* Source data *

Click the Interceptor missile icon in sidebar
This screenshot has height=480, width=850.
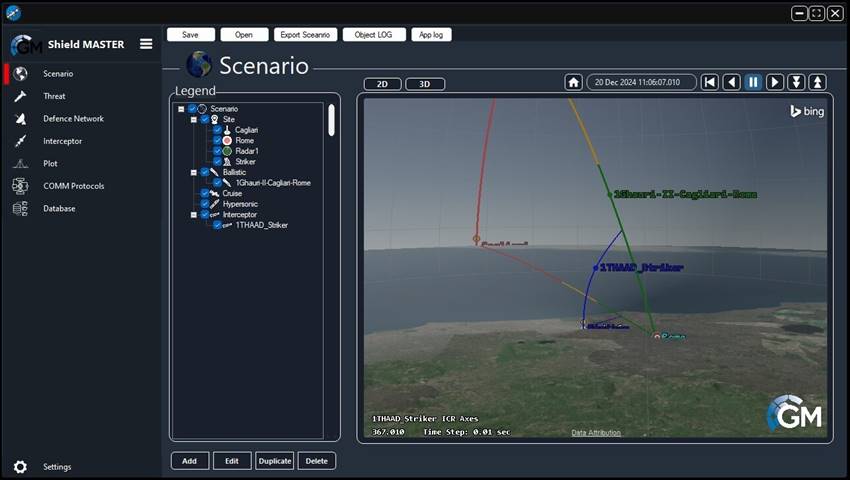pos(20,141)
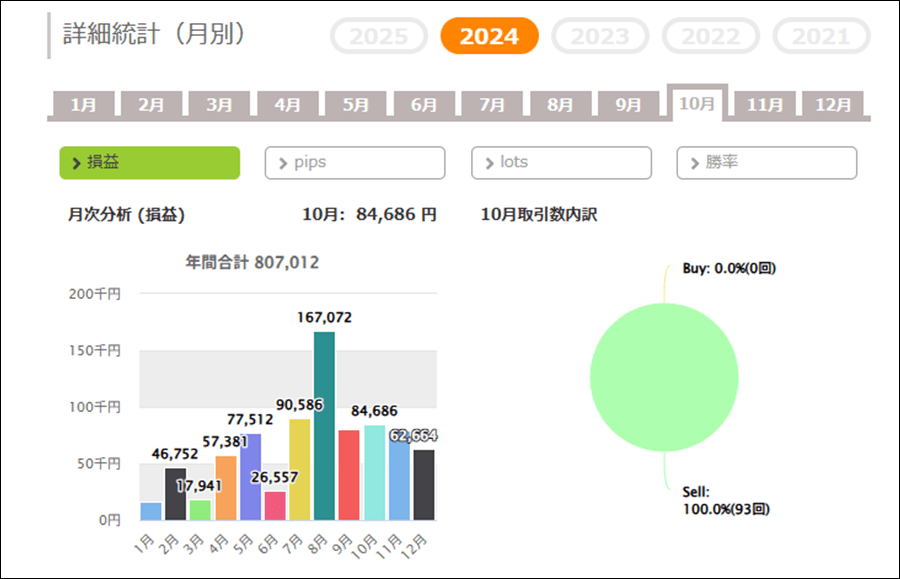This screenshot has height=579, width=900.
Task: Show the 勝率 win rate view
Action: pos(767,163)
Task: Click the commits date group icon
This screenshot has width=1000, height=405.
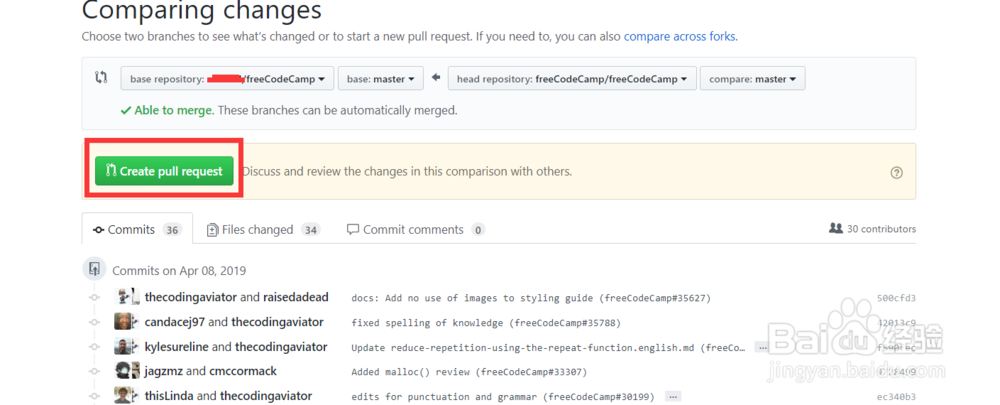Action: [x=95, y=270]
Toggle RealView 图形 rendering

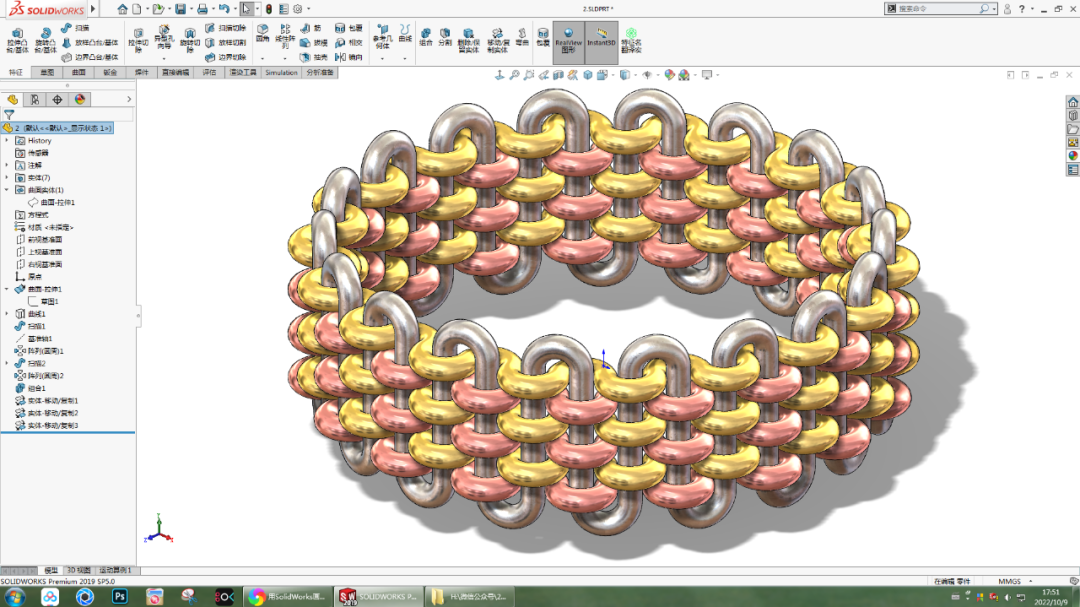(567, 41)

* Required action *
Find "icon" in the data above. Report each line where it appears.

* Solution to this task *
Click the Interceptor missile icon in sidebar
Task: Click the commits date group icon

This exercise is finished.